I’m happy to report that I was able to reproduce a similar situation but using dm-integrity instead of T10-PI. MD RAID1 was able to detect and fix the minor corruption that I injected. This isn’t surprising in light of your experiments but it is reassuring.

Here’s what I did to set up my experiment. These commands were run in a Fedora 39 VM with two small virtual disks attached (separate from the boot disk), vdb and vdc

fdisk /dev/vdb # created a GPT partition table, made a single partition
fdisk /dev/vdc # same
integritysetup format /dev/vdb1 --sector-size 4096
integritysetup format /dev/vdc1 --sector-size 4096
integritysetup open /dev/vdb1 int1
integritysetup open /dev/vdc1 int2
mdadm --create /dev/md0 -n 2 -l 1 /dev/mapper/int[12]
mkfs.ext4 /dev/md0
mount -t ext4 /dev/md0 /mnt
echo "THIS IS A TEST OF DM-INTEGRITY ON RAID0 ON LINUX" > /mnt/test.txt
sync

Then the actual experiment: I stopped the raid array and closed the dm-integrity devices. I used xxd, vim, xxd -r to change the first two letters of the string in that file to their next ascii counterparts. Then I re-opened the integrity devices, and re-assembled the RAID array. I could cat the text file and the content came back correct. I saw a checksum mismatch message in dmesg, from dm-integrity.

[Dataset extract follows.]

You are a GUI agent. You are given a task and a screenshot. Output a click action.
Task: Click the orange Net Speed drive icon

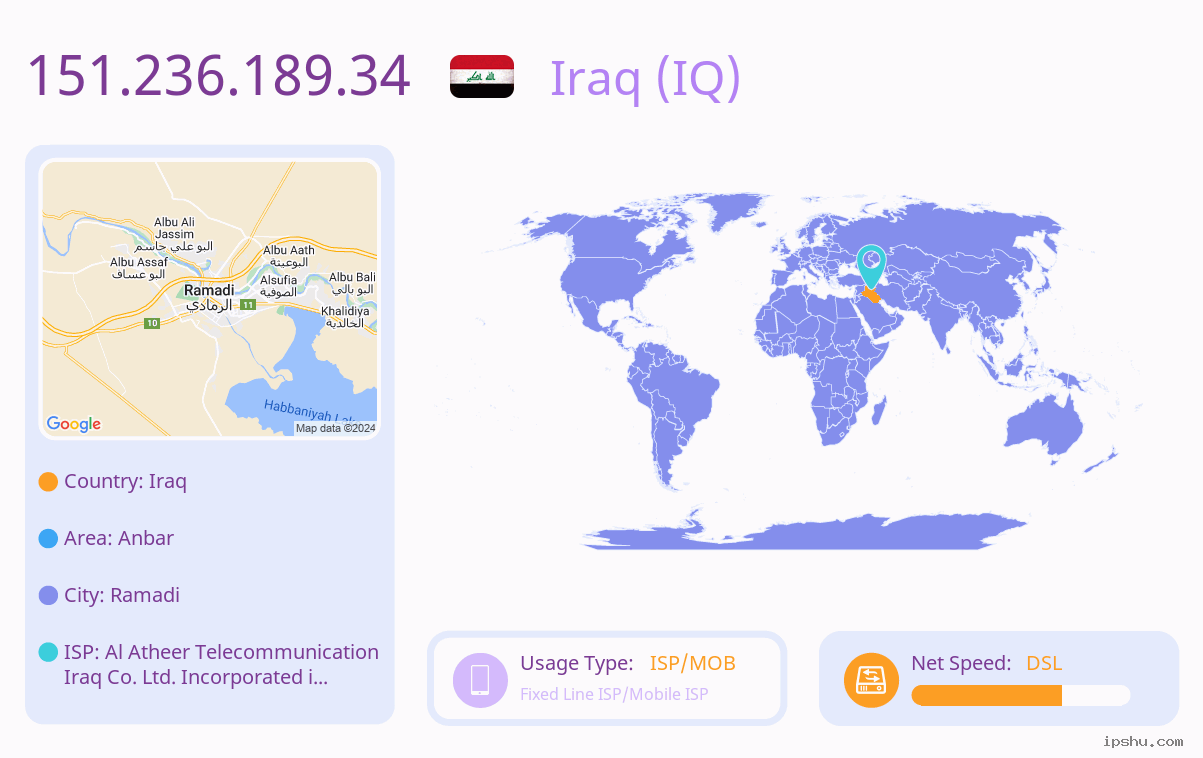(x=871, y=680)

Not being super familiar with md, I did the same thing that you did: echo repair > /sys/block/md0/md/sync_action. I powered off the VM some time later, and inspecting the two virtual disks, the corruption that I injected was fixed. I don’t know if it was the repair command that I issued or if md automatically fixed the corrupt section when I read it, I foolishly didn’t check in between performing the two actions.

But it looks like this whole setup works with dm-integrity too!

hsnyder · November 19, 2023, 10:05pm

TL;DR from this whole thread:

Both dm-integrity and T10-PI work correctly in Linux, including in conjunction with md RAID1, to provide end-to-end data checksumming.
If you use dm-integrity, you don’t need any special devices, but keep journalling on and accept the ~50% hit to write performance (-> use NVME for less pain)
If you use T10-PI, you need devices that support it, and do your own tests if not using the “4096+8” configuration (see @LiKenun’s post above)… we’re not sure at the moment whether the issues in other configurations were the fault of Linux or of qemu.

LiKenun · November 20, 2023, 1:37am

I checked the raw disk image a few times, and MD-RAID doesn’t write the correction to the corrupt disk. Only after echoing 'repair' to the block device’s ./md/sync_action did I see the patch of 0s get fixed.

You’d have to make this repair a cronjob to keep the disks in tip-top shape, or it’d snowball into something unrecoverable.